→ **Your goal**:
Reproduce verbatim the records from the line with "coordinates (262, 1186)." up to and including the line with "account-header: Carrier 11:29 AM ﹀ Everyday Current Acco… is".

→ **Study material**:
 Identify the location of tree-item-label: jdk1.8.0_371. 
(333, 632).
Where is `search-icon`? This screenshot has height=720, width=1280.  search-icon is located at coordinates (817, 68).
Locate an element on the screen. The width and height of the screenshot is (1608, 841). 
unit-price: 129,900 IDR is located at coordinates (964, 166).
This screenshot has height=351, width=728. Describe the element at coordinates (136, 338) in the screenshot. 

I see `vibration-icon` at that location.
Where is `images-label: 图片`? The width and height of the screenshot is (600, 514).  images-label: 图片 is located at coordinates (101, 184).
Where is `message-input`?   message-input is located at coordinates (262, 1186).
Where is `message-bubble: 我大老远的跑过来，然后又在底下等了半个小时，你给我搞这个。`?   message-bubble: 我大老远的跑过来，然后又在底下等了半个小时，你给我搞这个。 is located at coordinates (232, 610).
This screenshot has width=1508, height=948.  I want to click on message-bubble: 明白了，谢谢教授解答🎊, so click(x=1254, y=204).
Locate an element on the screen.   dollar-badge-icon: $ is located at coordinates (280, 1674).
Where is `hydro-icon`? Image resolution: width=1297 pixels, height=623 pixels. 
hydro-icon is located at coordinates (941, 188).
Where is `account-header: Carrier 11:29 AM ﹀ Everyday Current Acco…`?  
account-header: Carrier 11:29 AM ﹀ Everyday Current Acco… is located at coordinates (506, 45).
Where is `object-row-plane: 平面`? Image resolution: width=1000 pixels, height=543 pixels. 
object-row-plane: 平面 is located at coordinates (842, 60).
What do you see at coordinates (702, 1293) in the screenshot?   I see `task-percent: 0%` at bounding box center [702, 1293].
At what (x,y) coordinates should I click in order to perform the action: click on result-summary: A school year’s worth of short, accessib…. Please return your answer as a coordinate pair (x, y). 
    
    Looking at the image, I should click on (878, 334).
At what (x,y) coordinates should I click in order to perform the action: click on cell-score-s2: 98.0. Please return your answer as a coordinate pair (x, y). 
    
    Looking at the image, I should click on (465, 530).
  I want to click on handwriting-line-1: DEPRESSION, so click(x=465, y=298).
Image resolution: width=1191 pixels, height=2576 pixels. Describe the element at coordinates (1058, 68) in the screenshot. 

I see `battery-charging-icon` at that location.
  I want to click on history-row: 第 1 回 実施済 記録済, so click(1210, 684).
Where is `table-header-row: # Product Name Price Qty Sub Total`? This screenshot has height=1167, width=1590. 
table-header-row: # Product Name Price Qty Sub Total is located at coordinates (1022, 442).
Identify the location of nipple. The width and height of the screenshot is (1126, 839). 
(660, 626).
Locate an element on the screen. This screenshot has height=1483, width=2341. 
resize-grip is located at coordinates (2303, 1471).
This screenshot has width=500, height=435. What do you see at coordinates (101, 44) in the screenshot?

→ **Task response**:
Where is `message-input`?   message-input is located at coordinates (262, 1186).
Where is `message-bubble: 我大老远的跑过来，然后又在底下等了半个小时，你给我搞这个。`?   message-bubble: 我大老远的跑过来，然后又在底下等了半个小时，你给我搞这个。 is located at coordinates (232, 610).
This screenshot has width=1508, height=948.  I want to click on message-bubble: 明白了，谢谢教授解答🎊, so click(x=1254, y=204).
Locate an element on the screen.   dollar-badge-icon: $ is located at coordinates (280, 1674).
Where is `hydro-icon`? Image resolution: width=1297 pixels, height=623 pixels. 
hydro-icon is located at coordinates (941, 188).
Where is `account-header: Carrier 11:29 AM ﹀ Everyday Current Acco…`?  
account-header: Carrier 11:29 AM ﹀ Everyday Current Acco… is located at coordinates (506, 45).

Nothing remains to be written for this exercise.